* begin *

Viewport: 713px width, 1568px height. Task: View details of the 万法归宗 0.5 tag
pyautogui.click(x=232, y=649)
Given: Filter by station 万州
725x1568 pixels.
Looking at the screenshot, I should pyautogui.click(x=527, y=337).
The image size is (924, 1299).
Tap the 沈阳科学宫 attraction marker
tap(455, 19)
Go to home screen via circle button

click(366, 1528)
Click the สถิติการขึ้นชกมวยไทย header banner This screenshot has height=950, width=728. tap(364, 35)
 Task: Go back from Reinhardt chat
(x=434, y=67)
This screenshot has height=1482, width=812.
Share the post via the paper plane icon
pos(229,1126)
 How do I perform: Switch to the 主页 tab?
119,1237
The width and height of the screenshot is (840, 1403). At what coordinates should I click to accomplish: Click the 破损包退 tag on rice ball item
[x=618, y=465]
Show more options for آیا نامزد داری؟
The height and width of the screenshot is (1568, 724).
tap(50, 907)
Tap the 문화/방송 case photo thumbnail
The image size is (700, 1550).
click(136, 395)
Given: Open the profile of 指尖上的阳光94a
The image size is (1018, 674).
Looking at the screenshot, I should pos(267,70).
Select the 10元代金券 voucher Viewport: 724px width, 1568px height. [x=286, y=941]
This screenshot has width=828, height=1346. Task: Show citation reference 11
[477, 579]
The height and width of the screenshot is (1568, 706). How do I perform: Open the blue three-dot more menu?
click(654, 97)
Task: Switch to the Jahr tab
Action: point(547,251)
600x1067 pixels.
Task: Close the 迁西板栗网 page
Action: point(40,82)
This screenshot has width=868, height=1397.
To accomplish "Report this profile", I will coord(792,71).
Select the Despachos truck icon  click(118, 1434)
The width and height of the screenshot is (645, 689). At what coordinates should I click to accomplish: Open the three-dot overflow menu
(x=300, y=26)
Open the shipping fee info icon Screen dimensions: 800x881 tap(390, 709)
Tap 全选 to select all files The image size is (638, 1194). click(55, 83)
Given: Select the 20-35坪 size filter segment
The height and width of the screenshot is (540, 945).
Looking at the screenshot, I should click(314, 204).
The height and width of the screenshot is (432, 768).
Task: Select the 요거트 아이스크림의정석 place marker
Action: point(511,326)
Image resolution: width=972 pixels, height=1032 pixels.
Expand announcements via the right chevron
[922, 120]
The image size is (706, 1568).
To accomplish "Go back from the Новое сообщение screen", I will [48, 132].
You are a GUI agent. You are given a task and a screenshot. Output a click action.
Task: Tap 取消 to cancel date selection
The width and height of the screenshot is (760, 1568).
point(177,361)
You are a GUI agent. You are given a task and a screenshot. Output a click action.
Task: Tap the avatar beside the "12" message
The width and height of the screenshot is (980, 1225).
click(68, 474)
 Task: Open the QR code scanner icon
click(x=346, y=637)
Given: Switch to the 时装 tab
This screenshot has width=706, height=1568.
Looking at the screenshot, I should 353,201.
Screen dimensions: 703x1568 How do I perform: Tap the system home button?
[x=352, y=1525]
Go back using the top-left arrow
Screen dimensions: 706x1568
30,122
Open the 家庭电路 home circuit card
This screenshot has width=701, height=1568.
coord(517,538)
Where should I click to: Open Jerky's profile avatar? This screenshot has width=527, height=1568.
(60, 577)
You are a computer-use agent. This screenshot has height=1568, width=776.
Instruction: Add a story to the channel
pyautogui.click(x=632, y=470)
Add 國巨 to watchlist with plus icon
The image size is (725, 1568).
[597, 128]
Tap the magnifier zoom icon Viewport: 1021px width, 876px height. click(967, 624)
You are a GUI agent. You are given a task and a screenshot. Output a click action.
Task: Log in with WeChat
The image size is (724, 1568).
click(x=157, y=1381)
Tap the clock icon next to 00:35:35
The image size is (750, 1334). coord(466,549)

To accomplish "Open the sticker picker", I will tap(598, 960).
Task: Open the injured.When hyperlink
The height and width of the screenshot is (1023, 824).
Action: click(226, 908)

* end *

• What is required
Give the lines from the one containing "Open the shipping" through the last line, both included, as a Markdown table with the columns "Row" and "Line". Number the rows, and leave out blank lines.

• Exercise answer
| Row | Line |
|---|---|
| 1 | Open the shipping fee info icon Screen dimensions: 800x881 tap(390, 709) |
| 2 | Tap 全选 to select all files The image size is (638, 1194). click(55, 83) |
| 3 | Given: Select the 20-35坪 size filter segment |
| 4 | The height and width of the screenshot is (540, 945). |
| 5 | Looking at the screenshot, I should click(314, 204). |
| 6 | The height and width of the screenshot is (432, 768). |
| 7 | Task: Select the 요거트 아이스크림의정석 place marker |
| 8 | Action: point(511,326) |
| 9 | Image resolution: width=972 pixels, height=1032 pixels. |
| 10 | Expand announcements via the right chevron |
| 11 | [922, 120] |
| 12 | The image size is (706, 1568). |
| 13 | To accomplish "Go back from the Новое сообщение screen", I will [48, 132]. |
| 14 | You are a GUI agent. You are given a task and a screenshot. Output a click action. |
| 15 | Task: Tap 取消 to cancel date selection |
| 16 | The width and height of the screenshot is (760, 1568). |
| 17 | point(177,361) |
| 18 | You are a GUI agent. You are given a task and a screenshot. Output a click action. |
| 19 | Task: Tap the avatar beside the "12" message |
| 20 | The width and height of the screenshot is (980, 1225). |
| 21 | click(68, 474) |
| 22 |  Task: Open the QR code scanner icon |
| 23 | click(x=346, y=637) |
| 24 | Given: Switch to the 时装 tab |
| 25 | This screenshot has width=706, height=1568. |
| 26 | Looking at the screenshot, I should 353,201. |
| 27 | Screen dimensions: 703x1568 How do I perform: Tap the system home button? |
| 28 | [x=352, y=1525] |
| 29 | Go back using the top-left arrow |
| 30 | Screen dimensions: 706x1568 |
| 31 | 30,122 |
| 32 | Open the 家庭电路 home circuit card |
| 33 | This screenshot has width=701, height=1568. |
| 34 | coord(517,538) |
| 35 | Where should I click to: Open Jerky's profile avatar? This screenshot has width=527, height=1568. |
| 36 | (60, 577) |
| 37 | You are a computer-use agent. This screenshot has height=1568, width=776. |
| 38 | Instruction: Add a story to the channel |
| 39 | pyautogui.click(x=632, y=470) |
| 40 | Add 國巨 to watchlist with plus icon |
| 41 | The image size is (725, 1568). |
| 42 | [597, 128] |
| 43 | Tap the magnifier zoom icon Viewport: 1021px width, 876px height. click(967, 624) |
| 44 | You are a GUI agent. You are given a task and a screenshot. Output a click action. |
| 45 | Task: Log in with WeChat |
| 46 | The image size is (724, 1568). |
| 47 | click(x=157, y=1381) |
| 48 | Tap the clock icon next to 00:35:35 |
| 49 | The image size is (750, 1334). coord(466,549) |
| 50 | To accomplish "Open the sticker picker", I will tap(598, 960). |
| 51 | Task: Open the injured.When hyperlink |
| 52 | The height and width of the screenshot is (1023, 824). |
| 53 | Action: click(226, 908) |